Tugas Anda: Tolong salin ulang seluruh entri di bawah ini kata demi kata, tanpa mengubah apa pun.

Entri yang Diberikan:
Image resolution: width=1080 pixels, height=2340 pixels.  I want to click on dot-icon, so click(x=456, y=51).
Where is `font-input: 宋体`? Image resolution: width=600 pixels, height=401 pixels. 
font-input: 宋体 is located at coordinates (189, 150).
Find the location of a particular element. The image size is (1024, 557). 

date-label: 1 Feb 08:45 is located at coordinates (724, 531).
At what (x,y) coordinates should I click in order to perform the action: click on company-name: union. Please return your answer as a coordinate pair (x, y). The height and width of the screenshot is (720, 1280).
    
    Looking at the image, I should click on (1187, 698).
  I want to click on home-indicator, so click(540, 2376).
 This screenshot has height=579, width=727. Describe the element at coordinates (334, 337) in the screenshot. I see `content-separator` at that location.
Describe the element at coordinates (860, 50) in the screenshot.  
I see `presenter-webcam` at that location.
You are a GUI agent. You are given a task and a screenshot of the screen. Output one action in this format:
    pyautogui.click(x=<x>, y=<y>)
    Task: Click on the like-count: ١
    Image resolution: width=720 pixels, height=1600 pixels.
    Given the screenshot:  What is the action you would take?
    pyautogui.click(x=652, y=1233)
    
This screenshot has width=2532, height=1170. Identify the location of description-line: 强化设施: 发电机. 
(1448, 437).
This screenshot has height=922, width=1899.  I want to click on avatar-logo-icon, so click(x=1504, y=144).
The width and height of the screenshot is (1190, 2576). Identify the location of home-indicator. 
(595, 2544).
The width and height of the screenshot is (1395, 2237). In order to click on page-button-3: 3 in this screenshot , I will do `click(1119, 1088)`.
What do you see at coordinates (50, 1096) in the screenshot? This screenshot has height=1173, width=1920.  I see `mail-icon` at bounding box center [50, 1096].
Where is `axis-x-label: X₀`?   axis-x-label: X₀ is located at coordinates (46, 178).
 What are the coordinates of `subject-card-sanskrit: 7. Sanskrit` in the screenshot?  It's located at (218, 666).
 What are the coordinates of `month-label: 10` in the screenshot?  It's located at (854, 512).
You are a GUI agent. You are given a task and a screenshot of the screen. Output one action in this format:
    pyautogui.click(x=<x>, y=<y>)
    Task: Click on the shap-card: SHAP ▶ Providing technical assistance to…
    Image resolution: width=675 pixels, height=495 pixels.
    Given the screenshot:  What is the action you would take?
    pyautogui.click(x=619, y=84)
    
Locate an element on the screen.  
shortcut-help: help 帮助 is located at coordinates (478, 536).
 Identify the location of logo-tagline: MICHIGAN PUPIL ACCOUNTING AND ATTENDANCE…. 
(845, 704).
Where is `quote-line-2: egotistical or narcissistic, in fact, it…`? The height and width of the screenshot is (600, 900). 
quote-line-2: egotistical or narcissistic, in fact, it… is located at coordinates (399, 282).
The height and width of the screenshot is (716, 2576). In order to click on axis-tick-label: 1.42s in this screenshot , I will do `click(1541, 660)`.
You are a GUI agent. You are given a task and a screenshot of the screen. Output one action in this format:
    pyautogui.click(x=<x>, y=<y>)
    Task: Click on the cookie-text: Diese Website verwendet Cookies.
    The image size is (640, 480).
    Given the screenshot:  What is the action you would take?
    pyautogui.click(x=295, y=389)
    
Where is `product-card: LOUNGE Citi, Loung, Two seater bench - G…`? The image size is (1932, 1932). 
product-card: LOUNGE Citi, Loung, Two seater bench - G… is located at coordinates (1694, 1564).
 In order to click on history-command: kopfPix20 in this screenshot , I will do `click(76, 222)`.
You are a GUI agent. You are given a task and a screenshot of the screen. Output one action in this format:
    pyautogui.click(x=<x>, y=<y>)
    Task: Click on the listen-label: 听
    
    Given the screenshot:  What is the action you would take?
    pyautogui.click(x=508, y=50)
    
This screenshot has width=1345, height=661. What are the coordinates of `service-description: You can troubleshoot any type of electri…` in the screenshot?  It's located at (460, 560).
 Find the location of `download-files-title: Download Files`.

Jawaban Tugas:
Image resolution: width=1080 pixels, height=2340 pixels.  I want to click on dot-icon, so click(x=456, y=51).
Where is `font-input: 宋体`? Image resolution: width=600 pixels, height=401 pixels. 
font-input: 宋体 is located at coordinates (189, 150).
Find the location of a particular element. The image size is (1024, 557). 

date-label: 1 Feb 08:45 is located at coordinates (724, 531).
At what (x,y) coordinates should I click in order to perform the action: click on company-name: union. Please return your answer as a coordinate pair (x, y). The height and width of the screenshot is (720, 1280).
    
    Looking at the image, I should click on (1187, 698).
  I want to click on home-indicator, so click(540, 2376).
 This screenshot has height=579, width=727. Describe the element at coordinates (334, 337) in the screenshot. I see `content-separator` at that location.
Describe the element at coordinates (860, 50) in the screenshot.  
I see `presenter-webcam` at that location.
You are a GUI agent. You are given a task and a screenshot of the screen. Output one action in this format:
    pyautogui.click(x=<x>, y=<y>)
    Task: Click on the like-count: ١
    Image resolution: width=720 pixels, height=1600 pixels.
    Given the screenshot:  What is the action you would take?
    pyautogui.click(x=652, y=1233)
    
This screenshot has width=2532, height=1170. Identify the location of description-line: 强化设施: 发电机. 
(1448, 437).
This screenshot has height=922, width=1899.  I want to click on avatar-logo-icon, so click(x=1504, y=144).
The width and height of the screenshot is (1190, 2576). Identify the location of home-indicator. 
(595, 2544).
The width and height of the screenshot is (1395, 2237). In order to click on page-button-3: 3 in this screenshot , I will do `click(1119, 1088)`.
What do you see at coordinates (50, 1096) in the screenshot? This screenshot has height=1173, width=1920.  I see `mail-icon` at bounding box center [50, 1096].
Where is `axis-x-label: X₀`?   axis-x-label: X₀ is located at coordinates (46, 178).
 What are the coordinates of `subject-card-sanskrit: 7. Sanskrit` in the screenshot?  It's located at (218, 666).
 What are the coordinates of `month-label: 10` in the screenshot?  It's located at (854, 512).
You are a GUI agent. You are given a task and a screenshot of the screen. Output one action in this format:
    pyautogui.click(x=<x>, y=<y>)
    Task: Click on the shap-card: SHAP ▶ Providing technical assistance to…
    Image resolution: width=675 pixels, height=495 pixels.
    Given the screenshot:  What is the action you would take?
    pyautogui.click(x=619, y=84)
    
Locate an element on the screen.  
shortcut-help: help 帮助 is located at coordinates (478, 536).
 Identify the location of logo-tagline: MICHIGAN PUPIL ACCOUNTING AND ATTENDANCE…. 
(845, 704).
Where is `quote-line-2: egotistical or narcissistic, in fact, it…`? The height and width of the screenshot is (600, 900). 
quote-line-2: egotistical or narcissistic, in fact, it… is located at coordinates (399, 282).
The height and width of the screenshot is (716, 2576). In order to click on axis-tick-label: 1.42s in this screenshot , I will do `click(1541, 660)`.
You are a GUI agent. You are given a task and a screenshot of the screen. Output one action in this format:
    pyautogui.click(x=<x>, y=<y>)
    Task: Click on the cookie-text: Diese Website verwendet Cookies.
    The image size is (640, 480).
    Given the screenshot:  What is the action you would take?
    pyautogui.click(x=295, y=389)
    
Where is `product-card: LOUNGE Citi, Loung, Two seater bench - G…`? The image size is (1932, 1932). 
product-card: LOUNGE Citi, Loung, Two seater bench - G… is located at coordinates (1694, 1564).
 In order to click on history-command: kopfPix20 in this screenshot , I will do `click(76, 222)`.
You are a GUI agent. You are given a task and a screenshot of the screen. Output one action in this format:
    pyautogui.click(x=<x>, y=<y>)
    Task: Click on the listen-label: 听
    
    Given the screenshot:  What is the action you would take?
    pyautogui.click(x=508, y=50)
    
This screenshot has width=1345, height=661. What are the coordinates of `service-description: You can troubleshoot any type of electri…` in the screenshot?  It's located at (460, 560).
 Find the location of `download-files-title: Download Files`.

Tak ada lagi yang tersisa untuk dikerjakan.